Middle-aged dog-lovers form one niche, retired couples with attitude and plenty of friends will be another, while the small business brigade is always ready to pick up on a sexy- looking new car on which to stick their logos and attract attention.
With its new Yeti soft-roader, Skoda appears to have taken packaging cues from its cleverly arranged, but polarising Roomster model - my absolute favourite family car - and toughened everything up a tad for occasional forays off road, wrapping it up in a far more acceptable skin, that's chunky, solidly finished and, yes, for me at least, sexy-looking.
Like the Roomster, the Yeti isn't built from a single existing platform. Instead, the front part of the design's underpinnings come from the Octavia II, with the rear part coming from the 4x4 Golf V 4-motion.

● **Given data**
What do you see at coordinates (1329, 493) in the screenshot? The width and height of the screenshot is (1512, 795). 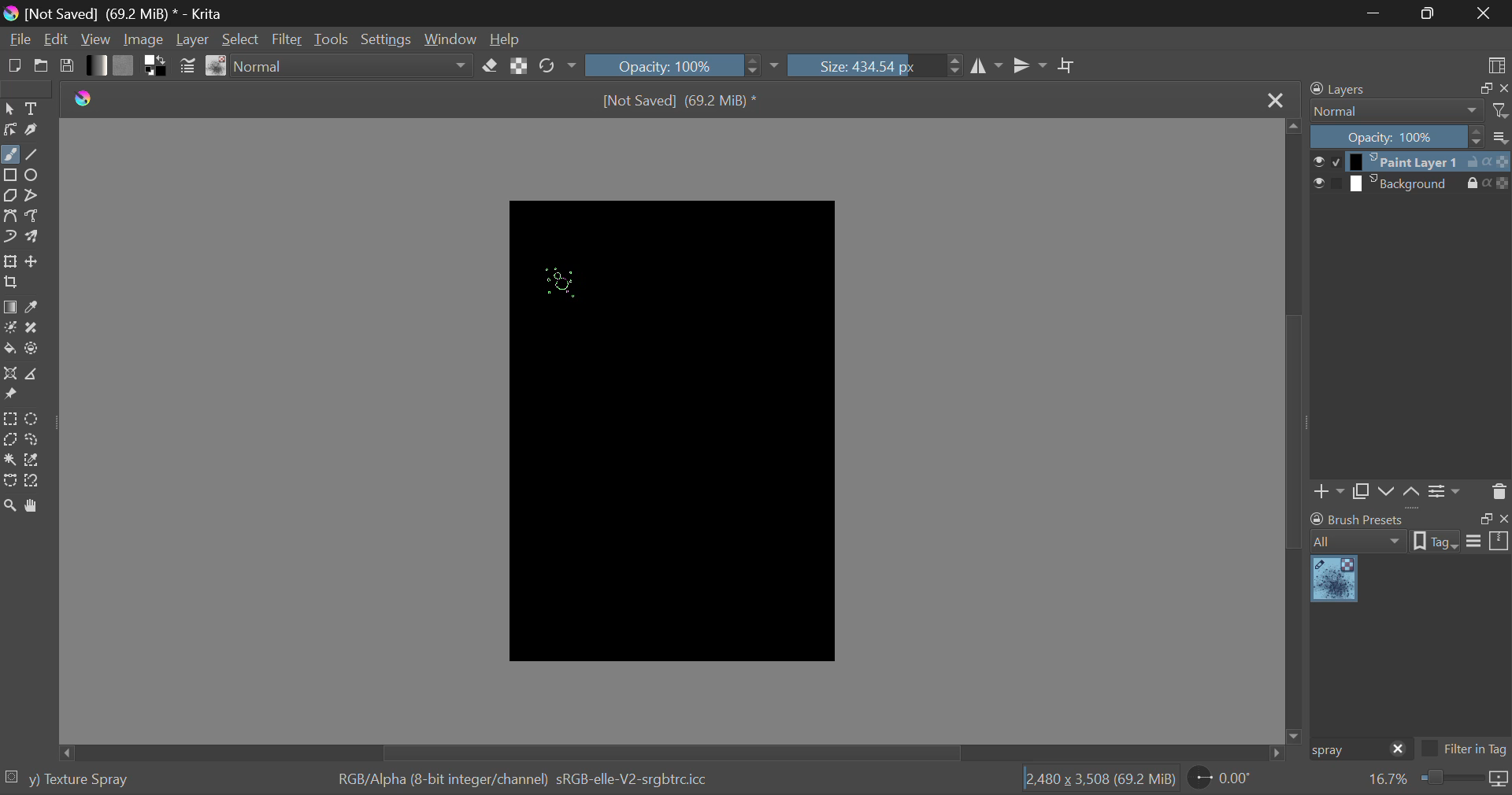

● **Exercise task**
Repeat the Skoda Yeti review starting with "Like the Roomster, the" and going on through "Golf V 4-motion.", swapping "platform" out for "chassis".

● **Expected answer**
Like the Roomster, the Yeti isn't built from a single existing chassis. Instead, the front part of the design's underpinnings come from the Octavia II, with the rear part coming from the 4x4 Golf V 4-motion.